Patrick Hennig: Grundsätzlich ist das immer eine Abwägung aus Verhinderung von Missbrauch und dem Grundrechtsschutz des Datenschutzes. In dem Fall von Jan Böhmermann wurde der Check-in-Code des Zoos veröffentlicht. Dann kann jemand einchecken, der nicht vor Ort ist: Die QR-Codes sind ein statisches Element.

Wir weisen darauf in unseren Schulungen für Betreiber:innen jetzt noch mal verstärkt hin. Dies ließe sich nur durch eine Überprüfung der Standortdaten oder des Personalausweises verhindern, würde aber der Idee der Datensparsamkeit widersprechen.

Beide Mittel stehen unserer Einschätzung nach absolut nicht in Relation. Wir alle müssen Verantwortung übernehmen, um unsere Freiheit zu erhalten. Andernfalls würden unser Grundrecht auf Datenschutz noch weiter eingeschränkt. Wir halten das für unverhältnismäßig.

Ein ähnliches Beispiel haben wir beim Verzicht auf die serverseitige Verifikation der Telefonnummer. Dadurch haben wir keine Zuordnung der Telefonnummer zum Check-in-Objekt. Wir sehen den dadurch möglichen Missbrauch, den Client zu verändern, als valide an, (…)

Der potenzielle Schaden ist aus unserer Sicht aber zu gering, um den anderen Weg zu gehen. Im Grunde fallen auch die gerade stark diskutierten Schlüsselanhänger in dieselbe Kategorie: Der QR-Code ist statisch, eine weitere Validierung nach der einmaligen Anmeldung erfolgt nicht, auch aus Gründen der Datensparsamkeit und der Zuordenbarkeit. (...)

Ein erneutes Framing: Der Datenschutz ist schuld an den nächtlichen Anrufen und SMS-Terror, nicht die Luca-App. Die Menschen, die die QR-Codes teilen, sind das Problem, nicht die Software-Fehler. Man könnte das alles ja sicherer machen, aber man darf das ja nicht, wegen des Datenschutzes.
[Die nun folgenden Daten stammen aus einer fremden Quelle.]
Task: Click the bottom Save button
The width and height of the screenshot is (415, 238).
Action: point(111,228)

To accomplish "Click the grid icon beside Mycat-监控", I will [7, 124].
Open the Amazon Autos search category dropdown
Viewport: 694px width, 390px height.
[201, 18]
"Datensparsamkeit" nennt Hennig das, um aber gleich darauf zu verweisen, das man ja auf der moralisch richtigen Seite stünde, nur die Hände seien gebunden.
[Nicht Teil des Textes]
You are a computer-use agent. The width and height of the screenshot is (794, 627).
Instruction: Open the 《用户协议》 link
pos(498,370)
Doch den hier konstruierten Gegensatz Datenschutz vs. Sicherheit gibt es so nicht, hier soll gezielt ein Feindbild erzeugt werden, das vom eigenen Fehlverhalten ablenkt. Der darauffolgende Versuch, sich als Verfechter der Datensparsamkeit zu positionieren, verdeutlicht nur PR-Geschick und solide rhetorische Qualitäten.
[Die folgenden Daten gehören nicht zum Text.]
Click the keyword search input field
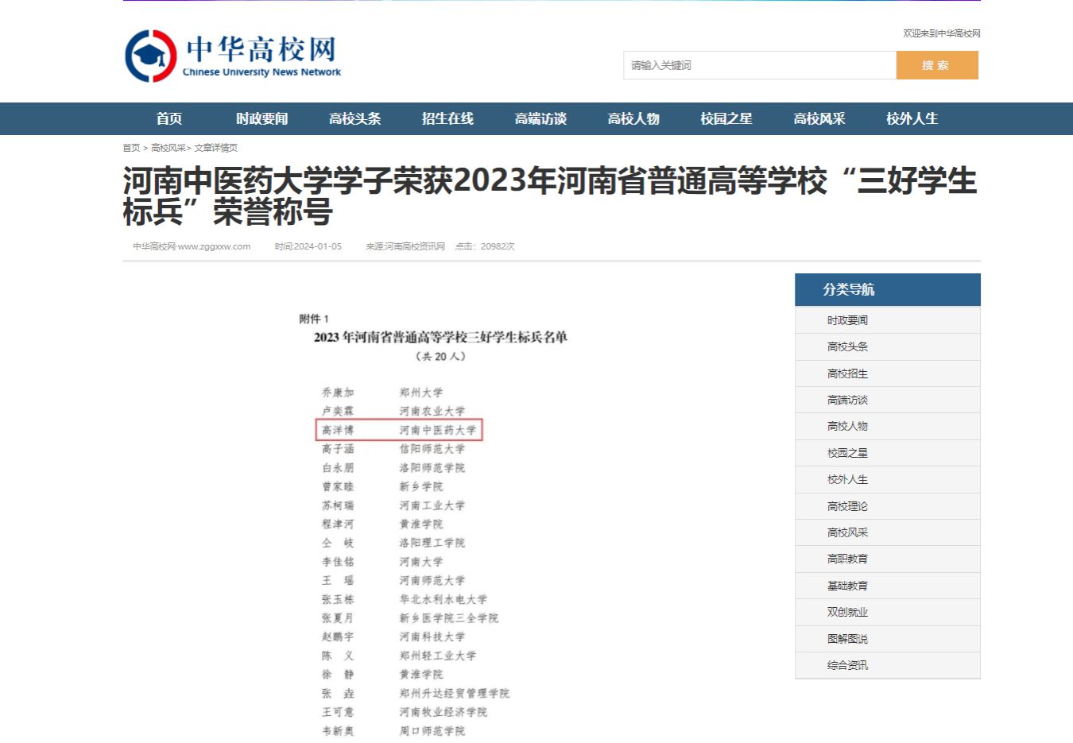This screenshot has height=743, width=1073. click(759, 65)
In dieser Antwort zeigt sich auch ein weiteres Muster der Luca-Entwickler: Nach dem Vorbild des alten Apple-Witzes "You are holding it wrong" versuchen Hennig und sein PR-Berater Bublitz, jedes der vielen fundamentalen, nicht änderbaren Sicherheitsprobleme als Fehlverhalten von Anwendern abzutun. Schuld wird abgewiesen, gleichzeitig aber gelobt man Besserung.